● Directions for this task
Your reply should be a single number, the count of lines in the records that contain the string "computer".

-------- Excerpted records --------

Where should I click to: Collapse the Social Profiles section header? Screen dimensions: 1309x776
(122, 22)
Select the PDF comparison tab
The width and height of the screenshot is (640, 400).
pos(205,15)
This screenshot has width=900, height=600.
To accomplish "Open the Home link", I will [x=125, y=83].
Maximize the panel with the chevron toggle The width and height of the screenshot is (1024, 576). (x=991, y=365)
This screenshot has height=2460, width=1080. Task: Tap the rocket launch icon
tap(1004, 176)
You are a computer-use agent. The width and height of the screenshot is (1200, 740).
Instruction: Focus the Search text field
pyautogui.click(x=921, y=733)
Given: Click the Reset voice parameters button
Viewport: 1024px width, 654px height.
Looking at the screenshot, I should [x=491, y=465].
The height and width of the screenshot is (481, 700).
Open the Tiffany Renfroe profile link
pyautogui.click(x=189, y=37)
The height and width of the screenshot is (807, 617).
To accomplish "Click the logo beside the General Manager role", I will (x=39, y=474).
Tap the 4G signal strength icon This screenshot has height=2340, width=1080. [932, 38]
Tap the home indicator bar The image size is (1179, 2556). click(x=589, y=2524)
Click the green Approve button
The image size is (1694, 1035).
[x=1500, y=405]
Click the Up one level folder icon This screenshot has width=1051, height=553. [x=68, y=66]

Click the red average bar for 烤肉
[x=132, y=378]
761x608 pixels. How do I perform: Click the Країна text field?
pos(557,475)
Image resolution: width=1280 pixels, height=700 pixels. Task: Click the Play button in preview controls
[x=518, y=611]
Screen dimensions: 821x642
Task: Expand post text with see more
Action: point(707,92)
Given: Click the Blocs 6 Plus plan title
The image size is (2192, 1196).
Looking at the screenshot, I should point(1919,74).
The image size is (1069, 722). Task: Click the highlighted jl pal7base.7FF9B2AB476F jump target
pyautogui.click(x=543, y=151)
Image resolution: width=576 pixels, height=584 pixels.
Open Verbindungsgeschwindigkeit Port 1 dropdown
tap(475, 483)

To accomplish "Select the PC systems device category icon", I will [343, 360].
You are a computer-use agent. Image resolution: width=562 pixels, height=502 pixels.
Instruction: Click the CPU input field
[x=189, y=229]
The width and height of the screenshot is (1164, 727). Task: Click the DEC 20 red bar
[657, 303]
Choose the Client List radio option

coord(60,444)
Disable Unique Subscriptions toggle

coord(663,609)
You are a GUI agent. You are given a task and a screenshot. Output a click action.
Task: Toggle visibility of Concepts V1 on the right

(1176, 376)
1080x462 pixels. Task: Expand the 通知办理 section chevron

--------

● Reply
2